■ SOURCE DATA:
▼▼▼
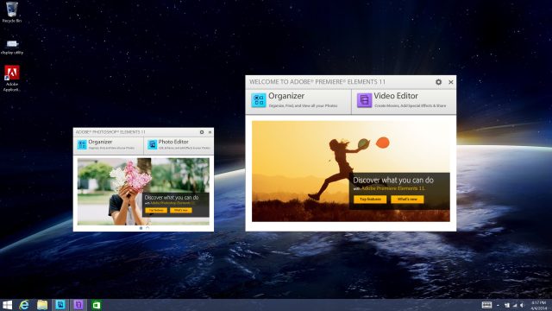Click What's new in Photoshop Elements banner
The width and height of the screenshot is (552, 311).
coord(181,210)
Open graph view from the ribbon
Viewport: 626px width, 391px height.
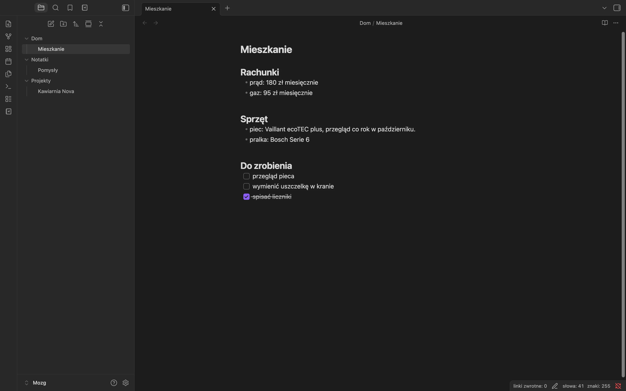pos(9,36)
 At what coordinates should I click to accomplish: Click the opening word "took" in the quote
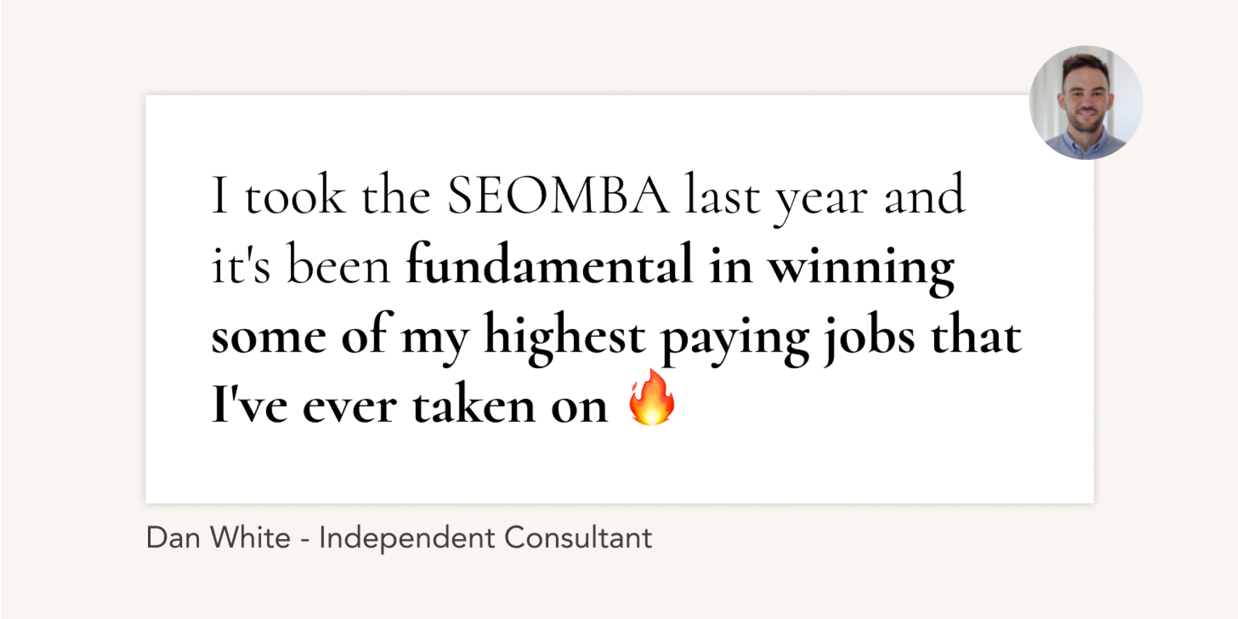click(295, 195)
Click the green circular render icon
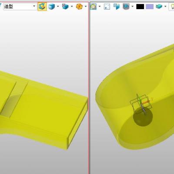The image size is (174, 174). tap(94, 7)
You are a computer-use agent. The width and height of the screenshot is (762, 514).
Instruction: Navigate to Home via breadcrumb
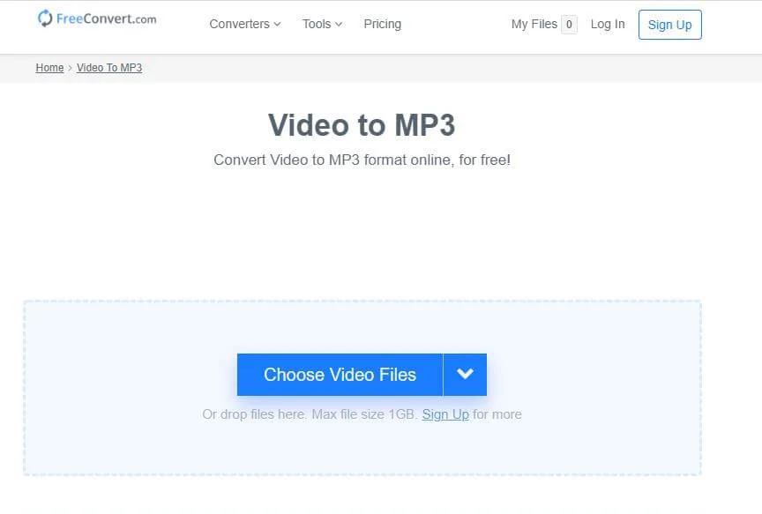click(49, 68)
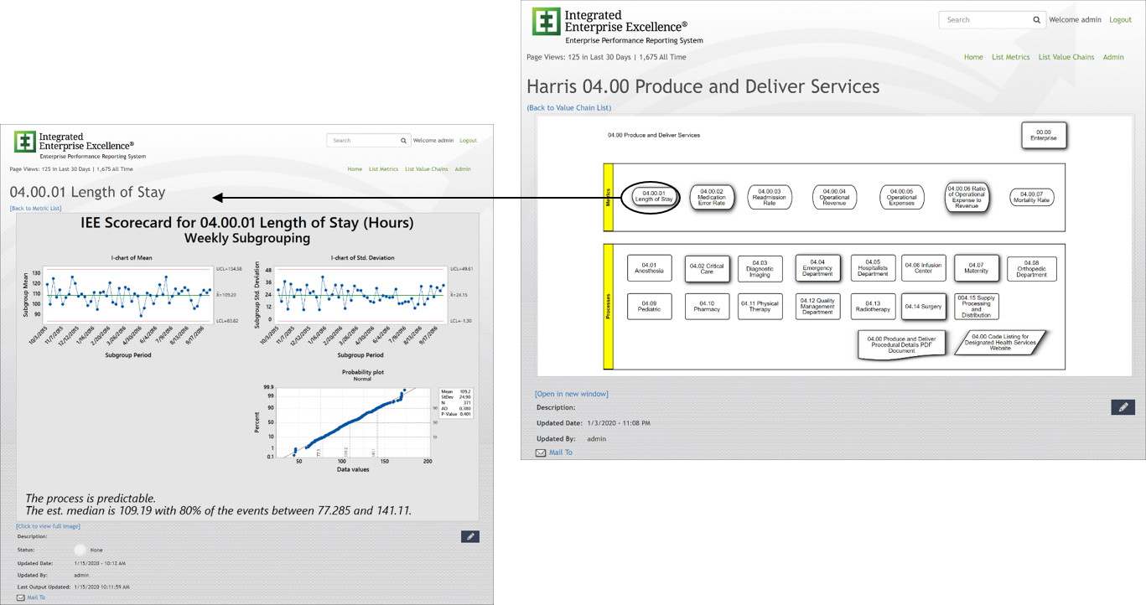Image resolution: width=1146 pixels, height=605 pixels.
Task: Click the pencil edit icon on the Length of Stay page
Action: pyautogui.click(x=469, y=536)
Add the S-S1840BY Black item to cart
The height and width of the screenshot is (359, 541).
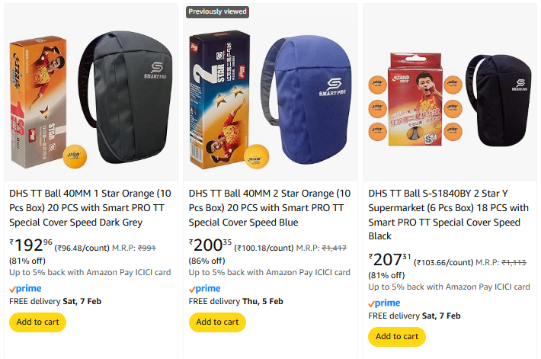(397, 336)
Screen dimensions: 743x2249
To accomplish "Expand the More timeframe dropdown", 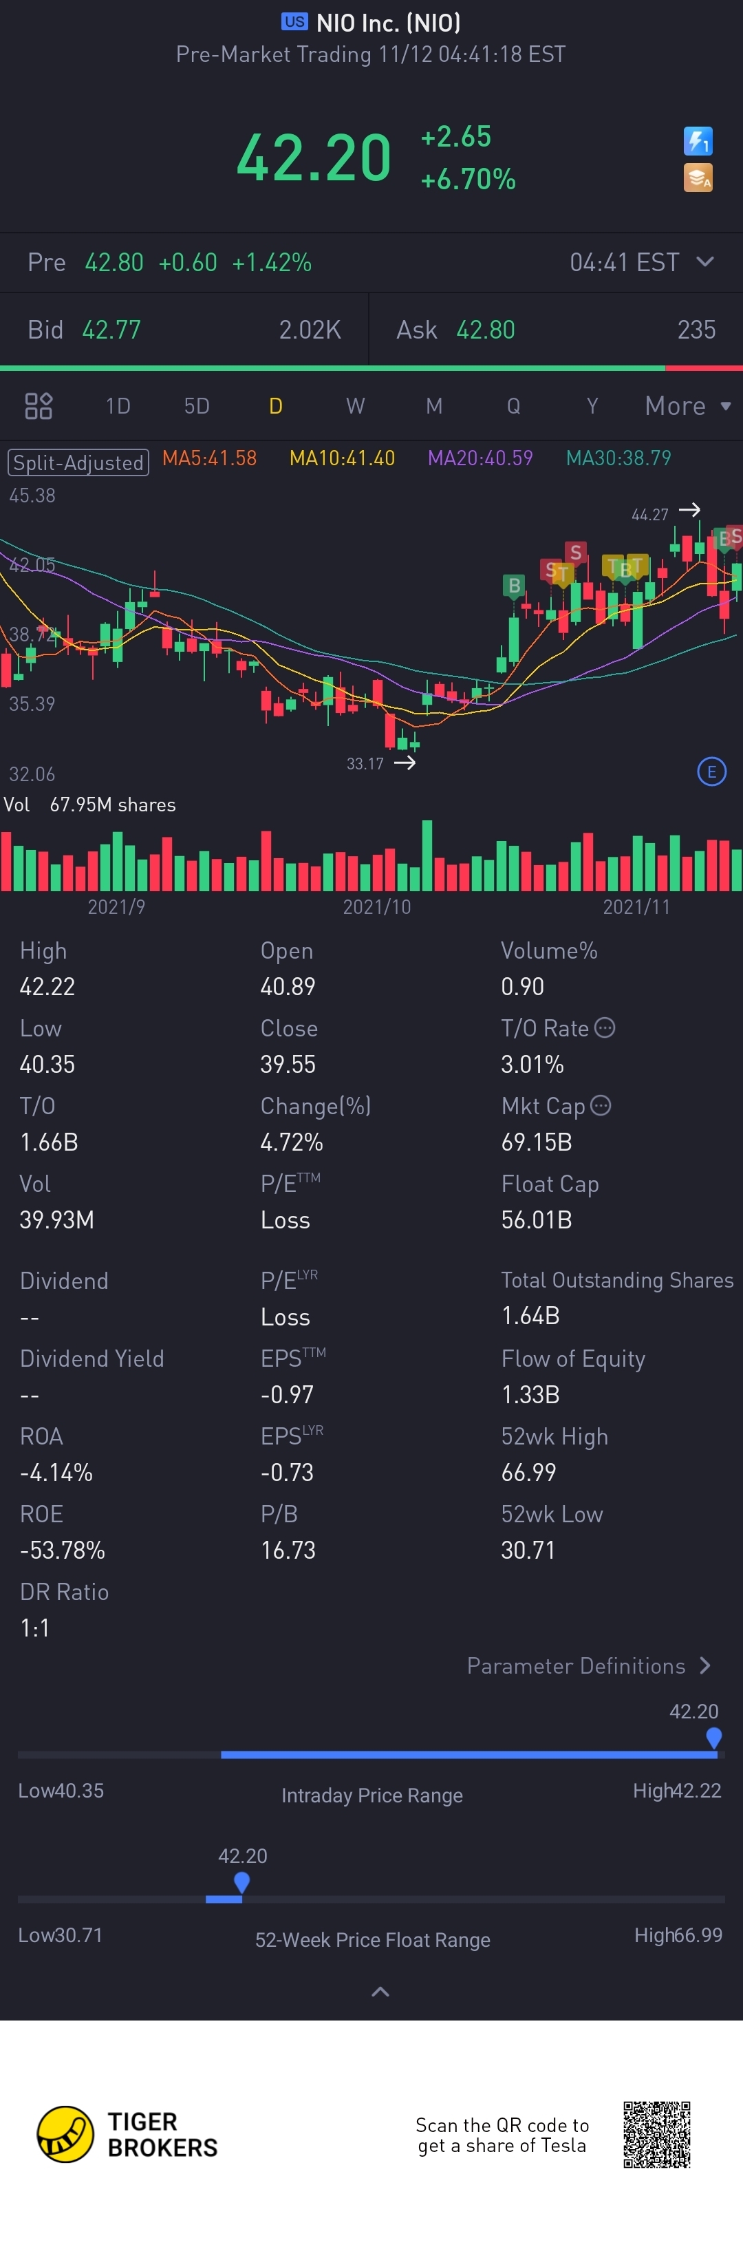I will pos(687,406).
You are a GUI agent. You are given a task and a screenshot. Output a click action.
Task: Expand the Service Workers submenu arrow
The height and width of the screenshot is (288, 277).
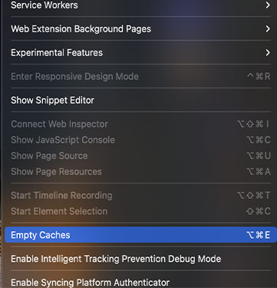coord(268,5)
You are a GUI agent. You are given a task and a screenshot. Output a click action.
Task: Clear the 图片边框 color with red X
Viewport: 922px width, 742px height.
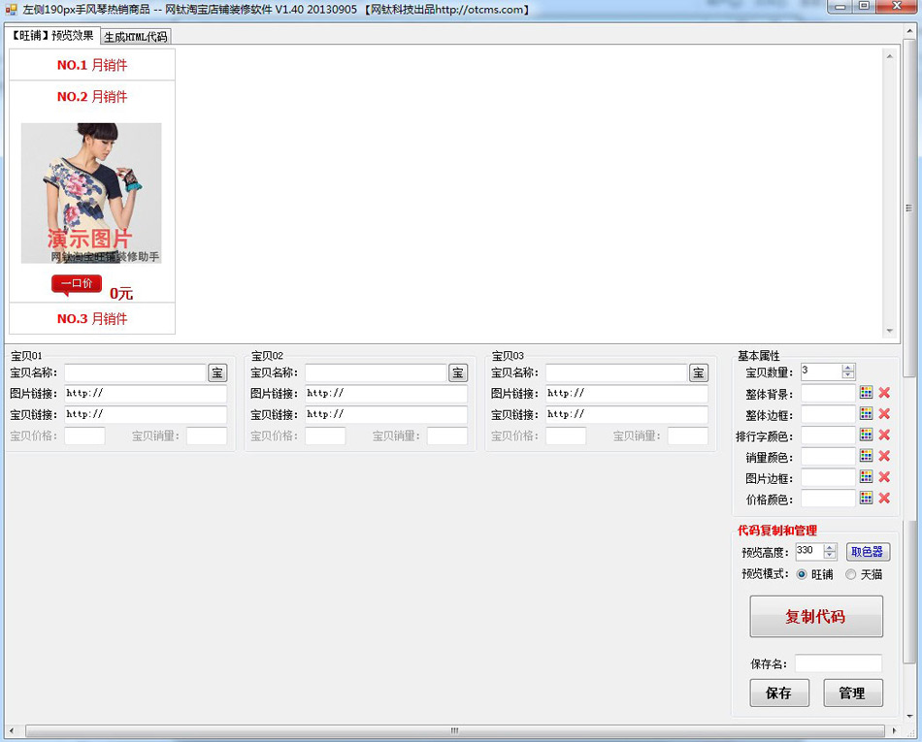point(884,477)
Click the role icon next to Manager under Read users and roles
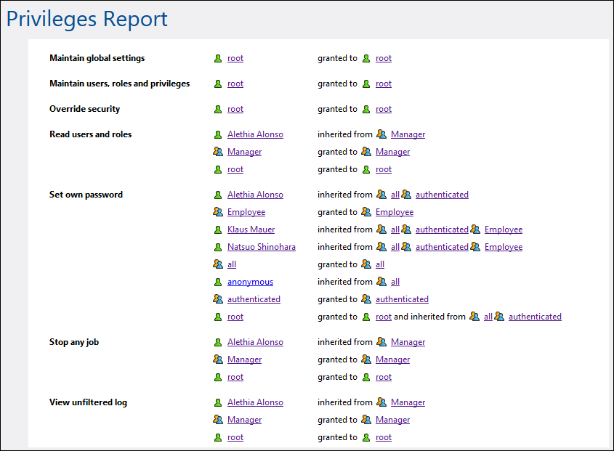This screenshot has width=614, height=451. [x=217, y=152]
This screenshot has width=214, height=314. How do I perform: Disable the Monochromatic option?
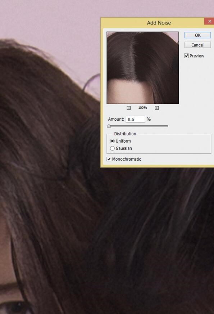tap(109, 159)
▲▲▲
■ PROBLEM: An exact reproduction of the lines from the line containing "This screenshot has width=214, height=314." through the end of the listing above is needed; pictures stay out.

■ PROBLEM SOLUTION:
This screenshot has width=214, height=314. How do I perform: Disable the Monochromatic option?
tap(109, 159)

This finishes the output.